Drew Boyles, the mayor of El Segundo. Photo /CivicCouch.com

Second of three parts

Part one – El Segundo Magazine December 20, 2018

 

The pony-tailed man behind the wheel of the beaten up Isuzu Trooper who drove down Grand Avenue in El Segundo one January day in 1995 didn’t seem a likely prospect to one day be mayor or millionaire. Nor did his biography up to this point, point in either direction. 

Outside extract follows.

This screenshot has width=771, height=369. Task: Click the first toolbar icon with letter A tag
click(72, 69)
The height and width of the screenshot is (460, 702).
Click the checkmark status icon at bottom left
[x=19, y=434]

Drew Boyles was 25, and he was pretty beaten up, too. He’d endured a tough childhood in Evanston, Illinois. His father had disappeared when he was four and his stepfather was a strict Southern Baptist with a violent bent towards his stepson that culminated in an ugly altercation and the end Boyle’s mother’s marriage when Drew was 14. He blew out both knees playing soccer at 15 and, robbed of sports, entered a period of juvenile delinquency. He got his girlfriend pregnant by 17. He subsequently joined the Navy, married his girlfriend, and became an electrical technician. He excelled, earning an undergraduate degree through a joint Navy-Southern Illinois University program and leading crews at Naval Air Station Miramar in San Diego, where he had a second son and fell in love with surfing. He got out of the Navy at 21 to become a manager of a bowling alley, but somehow that fell apart, as well as his marriage — at 23, he discovered his wife cheating with his best friend, and on the morning of his 24th birthday, the Northridge earthquake destroyed his bowling alley in Granada Hills and his home in Mission Hills. 

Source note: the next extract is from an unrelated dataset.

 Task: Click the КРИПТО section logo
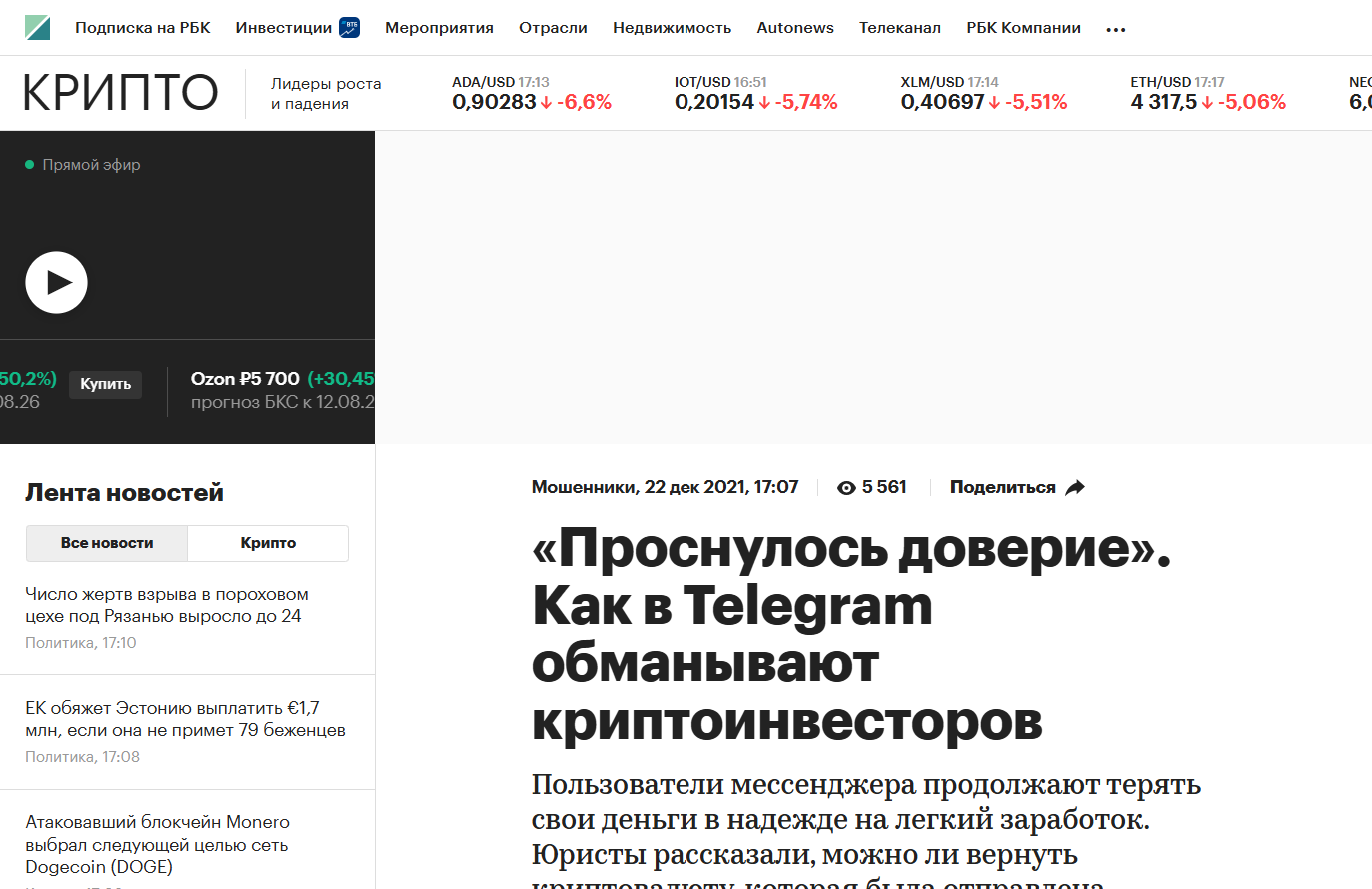pos(119,91)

But if Boyles’ life seemed like some kind of hard-luck country song, it also made him almost bizarrely resilient. 

“Because it’s about getting back up,” Boyles said. “If you are not falling, you are not trying hard enough. Pain, injury, setbacks — all that is critical to learning.” 

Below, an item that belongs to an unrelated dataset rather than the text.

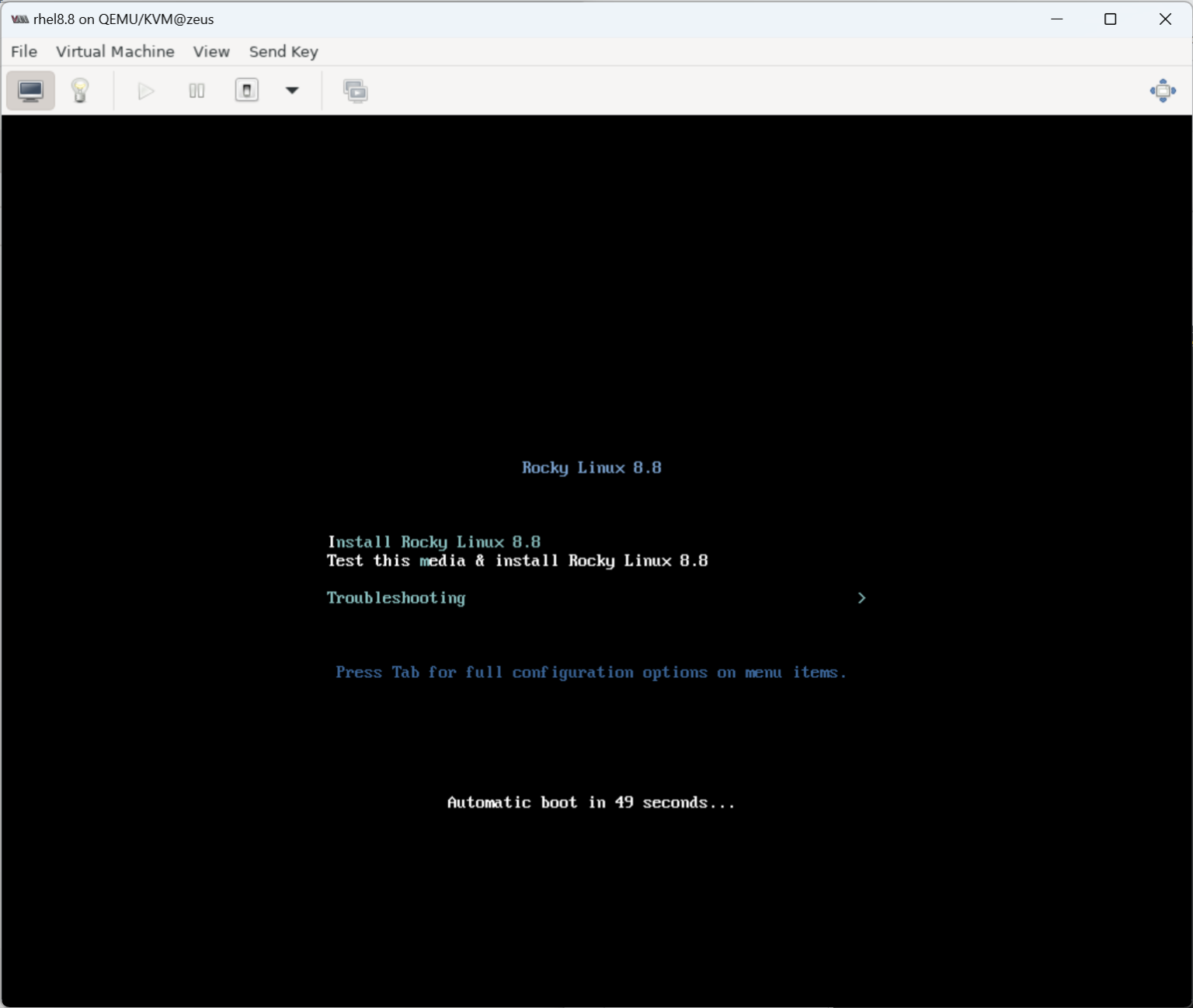Click the Run virtual machine icon
The height and width of the screenshot is (1008, 1193).
[144, 91]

Boyles, at this point a single father with two young boys, Patrick and Ryan, saw growth opportunity with the newly emerging coffee chain, Starbucks. Within a year, he was managing its busiest store in the nation, in Santa Monica. 

A Starbucks colleague who lived in Manhattan Beach told him he should check out El Segundo; as an avid surfer and a guy with young kids, she told him the town would be perfect. So Boyles took a drive to check it out. He saw a for rent sign on the corner of Grand and Center Street, called the number, and soon had rented a little, two-bedroom apartment from “Mike the Tailor,” whose shop was a few blocks away. It cost $750 a month. 

“That’s how I kind of stumbled on El Segundo, and I’ve been here ever since,” Boyles said. 

The year after arriving in town, Boyles enrolled in the USC Marshall School of Business MBA program. For the next three years, he worked full time at Starbucks while working his way through school and raising his boys. 

“I can guarantee I was the only guy at that school with a ponytail,” Boyles said. “And the only guy in my program who was a single parent.” 

During those years, Boyles had a major realization: El Segundo was home. The little town looked after him and his kids, with neighbors and new acquaintances going out of their way to make sure the young dad and his boys were doing okay. 

“It took me, honestly, a couple of years to appreciate how great El Segundo was, because I was head down, trying to keep up, take care of the kids and stay above water,” Boyles said. “The thing that made it so special was that the town helped raise my kids — it takes a village, and this village certainly did. I was so busy and there were so many people who were so non-judgemental and friendly and helpful and were there for me and my kids. They really made me feel it was an extended family. I can’t imagine ever leaving.” 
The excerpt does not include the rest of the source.